◆ Выбранный отрывок

Халкидонская проблема в понимании русских мыслителей

   Выработала ли церковь нашей эпохи, наших новых времен ясный ответ на эту монофизитскую ересь в форме монизма, ответ доктринальный, ответ теоретического богословия? Надо признать, что ясного, церковно одобренного, общепринятого катехизического ответа мы еще не имеем. Но поиски его неудержимо начались и будут продолжаться, может быть, целые века, если какая-либо острая драма жизни церкви не побудит ее дать очередную соборную учительную директиву для решения этого вопроса.
   Отсутствие до времени теоретического ходячего ответа на данную проблему, конечно, не значит, что церковь его дать не может. Всегда, во все времена церковь дает ответы своим верным сынам, богословствующим умом и сердцем в ее лоне, ответы практические, ответы самой жизнью церкви, ее духом, ее благочестием.
   Это дело уже богословских мыслителей — извлекать из соборного сознания и даже подсознания церкви руководство в богословском творчестве в меру неотложных нужд самой церкви. И эта огромная, часто напряженная и вдохновенная работа богословов всех христианских вероисповеданий, особенно в XIX — XX вв., растет непрерывно. He утопая в этом море литературы о взаимоотношении христианства и цивилизации, мы хотим здесь ограничиться только простым указанием (а не разработкой) на особый и своеобразный интерес богословской мысли этой проблемы в нашем, русском, православии.
   История русской философской и богословской работы на эту халкидонскую тему может быть благодарным предметом обширного специального исследования.
   Какие гениальные русские люди, какие крупные имена, какие яркие и оригинальные личности русской культуры стоят вехами на пути разработки великой тайны Богочеловечества, христологии в ее новейшем понимании и переживании! Сколько дерзновенных наскоков на Халкидонский догмат в его модернистских интерпретациях! И какое явное бессилие вопрошающих дать собственный удовлетворительный ответ на свой же вопрос!

◆ Задание a
Обновите строки исходных данных от самой первой до строки с «tap(175, 54)» включительно, заменив «Drive» на «Network» и ничего больше не меняя.
Отрывок и строки между собой никак не связаны.

◆ Исходные данные
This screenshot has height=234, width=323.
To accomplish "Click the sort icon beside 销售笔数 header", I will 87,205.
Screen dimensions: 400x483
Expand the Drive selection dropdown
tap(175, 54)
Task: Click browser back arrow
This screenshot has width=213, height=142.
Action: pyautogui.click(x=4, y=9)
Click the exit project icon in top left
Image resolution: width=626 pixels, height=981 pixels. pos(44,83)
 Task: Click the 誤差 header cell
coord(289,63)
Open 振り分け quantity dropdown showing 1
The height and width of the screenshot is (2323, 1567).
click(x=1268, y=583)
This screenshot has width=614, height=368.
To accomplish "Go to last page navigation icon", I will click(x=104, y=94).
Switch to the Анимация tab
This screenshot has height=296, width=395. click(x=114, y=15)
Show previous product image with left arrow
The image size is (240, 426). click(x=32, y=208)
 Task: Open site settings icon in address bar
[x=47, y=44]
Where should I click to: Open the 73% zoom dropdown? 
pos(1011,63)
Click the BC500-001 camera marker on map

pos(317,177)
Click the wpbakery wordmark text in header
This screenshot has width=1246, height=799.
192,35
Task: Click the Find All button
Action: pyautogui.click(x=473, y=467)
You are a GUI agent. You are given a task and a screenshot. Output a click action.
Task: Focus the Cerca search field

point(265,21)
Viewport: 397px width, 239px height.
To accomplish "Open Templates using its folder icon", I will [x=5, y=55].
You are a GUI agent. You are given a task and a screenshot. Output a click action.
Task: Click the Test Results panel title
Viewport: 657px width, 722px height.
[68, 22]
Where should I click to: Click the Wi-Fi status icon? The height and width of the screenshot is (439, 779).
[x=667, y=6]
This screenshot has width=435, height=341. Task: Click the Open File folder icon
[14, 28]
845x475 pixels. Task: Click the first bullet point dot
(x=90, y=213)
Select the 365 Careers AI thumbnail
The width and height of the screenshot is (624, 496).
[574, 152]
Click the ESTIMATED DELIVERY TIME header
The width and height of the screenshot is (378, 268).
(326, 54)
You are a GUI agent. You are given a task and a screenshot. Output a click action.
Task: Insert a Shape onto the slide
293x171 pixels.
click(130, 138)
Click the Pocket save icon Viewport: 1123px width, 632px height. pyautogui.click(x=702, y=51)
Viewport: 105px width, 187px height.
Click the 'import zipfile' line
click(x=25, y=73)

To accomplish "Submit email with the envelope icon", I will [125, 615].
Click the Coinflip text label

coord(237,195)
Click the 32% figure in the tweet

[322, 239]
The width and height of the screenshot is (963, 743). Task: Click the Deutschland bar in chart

◆ Задание b
Ответьте по отрывку о халкидонской проблеме на вопросы:
(i) Есть ли у церкви, согласно отрывку, ясный общепринятый катехизический ответ на монофизитскую ересь в форме монизма?
(ii) В какие века работа богословов всех христианских вероисповеданий особенно растёт?
(iii) Чем, по словам отрывка, может быть история русской философской и богословской работы на халкидонскую тему?

◆ Готовый ответ a
This screenshot has height=234, width=323.
To accomplish "Click the sort icon beside 销售笔数 header", I will 87,205.
Screen dimensions: 400x483
Expand the Network selection dropdown
tap(175, 54)

◆ Готовый ответ b
(i) Нет, такого ответа церковь ещё не имеет, хотя его поиски уже начались.
(ii) В XIX — XX вв.
(iii) Благодарным предметом обширного специального исследования.